I timed the break to go along with a visit we had planned to our friends down in Evansville, Indiana. It is a 12 hour drive from our house, plus stops, which are inevitable with little ones in the vehicle. Our kids were AMAZING – we only stopped TWICE on the way down! After all our Florida trips, we have it down to a fine art – MINIMUM 3 hours per leg, then EVERYONE gets out to pee, run around, and we gas up and go again. It seems to work really well! Thanks to lots of story CDs, some activity cards and books, and a DVD, the kids did fantastic.
Unfortunately for me, about halfway down, I came down with the flu. I thought I’d already had it when my hubby and JJ had it, but I guess I only partially cheated it. I was left with a cough, which weakened me, and wham, got hit with the flu. And, as if that wasn’t enough, The Boy and I BOTH got bronchitis right after. And we’re still coughing up a lung.
I was not able to spend as much time “soul-searching” as I would have, about what I’m to be doing here. I did, however, get to spend some great time with my family, without the distraction of the computer constantly calling my name. THAT was nice!
On top of that, I received a couple of really great on-going writing opportunities, which I am still sort of surprised I was even considered for! Exciting times ahead :0)

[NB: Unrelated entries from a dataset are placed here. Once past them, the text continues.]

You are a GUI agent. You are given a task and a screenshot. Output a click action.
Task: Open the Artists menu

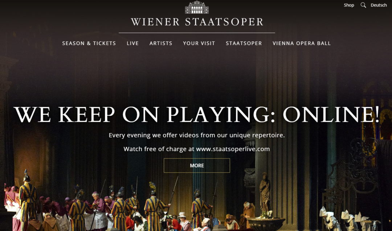[161, 43]
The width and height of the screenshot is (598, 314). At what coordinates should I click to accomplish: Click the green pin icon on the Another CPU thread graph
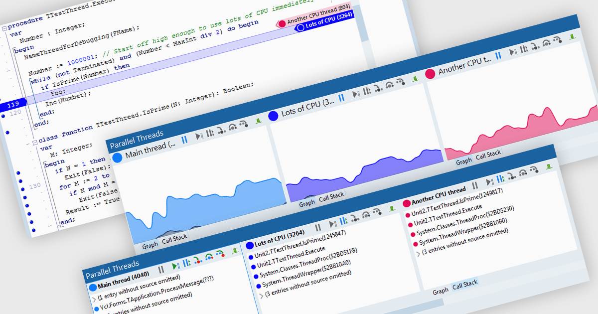[573, 37]
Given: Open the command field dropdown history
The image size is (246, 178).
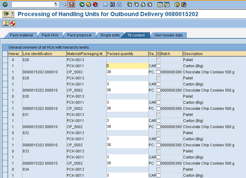Looking at the screenshot, I should 56,4.
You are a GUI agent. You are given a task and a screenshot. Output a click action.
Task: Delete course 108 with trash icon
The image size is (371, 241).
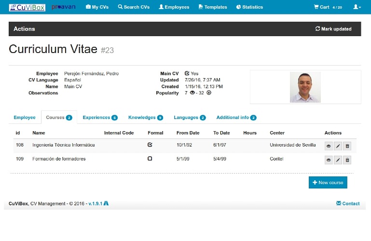(x=347, y=146)
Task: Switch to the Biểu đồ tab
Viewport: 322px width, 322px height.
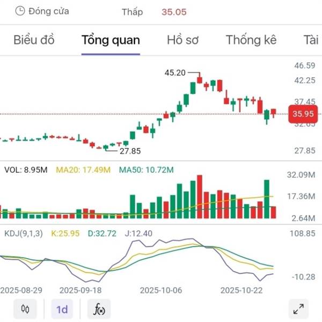Action: [x=34, y=40]
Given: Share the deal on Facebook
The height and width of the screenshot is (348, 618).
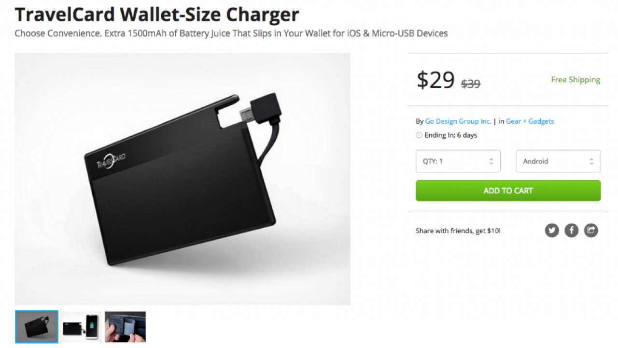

During this whole time of being sick, God has been really gracious to me. First of all, The Boy has been an amazing trooper. With all the coughing he’s been doing, and the discomfort he must be in, I hear barely a peep from him. With me being as tired as I am, kept up all night coughing, you’d think my temper and patience would be shorter – but He has given me grace to weather the storm.
I am even able to be thankful! I have been thinking lately how good God has been to us, how he has blessed us, taken care of us, protected us (we had 12 hours of driving rain on our trip back home! My poor hubby :/).
Not much has gotten to us. For which I am extremely grateful. But I realized that this sickness is a storm, albeit perhaps small. And maybe all the test I am able to take right now.
The test of thankfulness. Will I gripe and whine and complain, “Why me? Why am I sick? Doesn’t God know all that I have to get done?”. Or will I thank him for protecting me from something more serious, for his healing at work in our bodies, and for the opportunity to rest.
Last night, coughing up a lung on my pillow, I felt at peace. And I know that peace can only come from God, because my tendency is to whine and complain. I felt thankful, truly thankful, and was able to give thanks before him. He has done so much for me, protected me from so much, LOVED me so much. And the more I focus on that, the more I am able to have thankfulness in everything.
Let them thank the LORD for his steadfast love,
for his wondrous works to the children of man!